Search This Blog

Sunday, May 25, 2025

Thoughts on Eye of God

  On Criterion, they are highlighting five films that actor Tim Blake Nelson has directed, and I watched his 1997 directorial debut Eye of God, a crime drama in the style of a Southern Gothic tragedy, and thought it was fantastic. I initially turned it on because it starred Martha Plimpton, an actress I've always liked, and I've seen interviews with Nelson where he sounds like he would be the cool acting professor at a college. It's not surprising that when an actor directs a film, they often get a lot of talented character actors in their cast, like with Sean Penn's directorial films, and this film had a cast of talent like a young Nick Stahl, Richard Jenkins, Hal Holbrook, Kevin Anderson, Margo Martindale, and Mary Kay Place.

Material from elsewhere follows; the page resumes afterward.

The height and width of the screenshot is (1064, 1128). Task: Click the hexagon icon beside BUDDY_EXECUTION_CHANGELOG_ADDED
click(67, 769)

    The film is told in a nonlinear narrative, which makes more sense over time, and the film doesn't have any intertitles or chapters like "Five months earlier" or "Two days later," so it's up to the audience to figure out the timeline of events. The film takes places in a small rural town in Oklahoma, a dying former oil town where jobs are scarce, and centers on two seemingly unrelated narratives: one in which a 14-year old boy, Tommy (Stahl), is found by the police covered in blood and traumatized by the tragedy that he has witnessed; and a young waitress, Ainsley (Plimpton), who meets the ex-con Jack (Anderson), that she had been in correspondence with during his incarceration, and quickly marries, despite barely knowing him. Their two storylines do intersect over the course of the film.

    Plimpton was fantastic in this film, as a lonely young woman whose father was abusive and died in a fire in a work accident, who latches onto this inmate, seeing a kind soul who has become a born-again Christian and found Jesus. As their relationship develops, his real nature comes out as being abusive and controlling, as well as antagonizing his own parole officer (Jenkins) over his and his wife's inability to conceive children. Anderson brought out this chilling menace in the character that worked perfectly, as someone who used religion to control his wife, like not wanting her to leave the house and cutting off her contact with other people, and to act superior to the townspeople and local police force.

    The film is really grim and sad, but so gripping and stunning to watch, I had to sit quietly for a few moment as it ended, not wanting to disrupt it with other media sounds, to let it sink in with me. I really liked this film a lot, and want to check out other films Nelson has directed, as I'm only familiar with him as a character actor who has played a lot of goofy Southern characters, despite his more serious demeanor in interviews.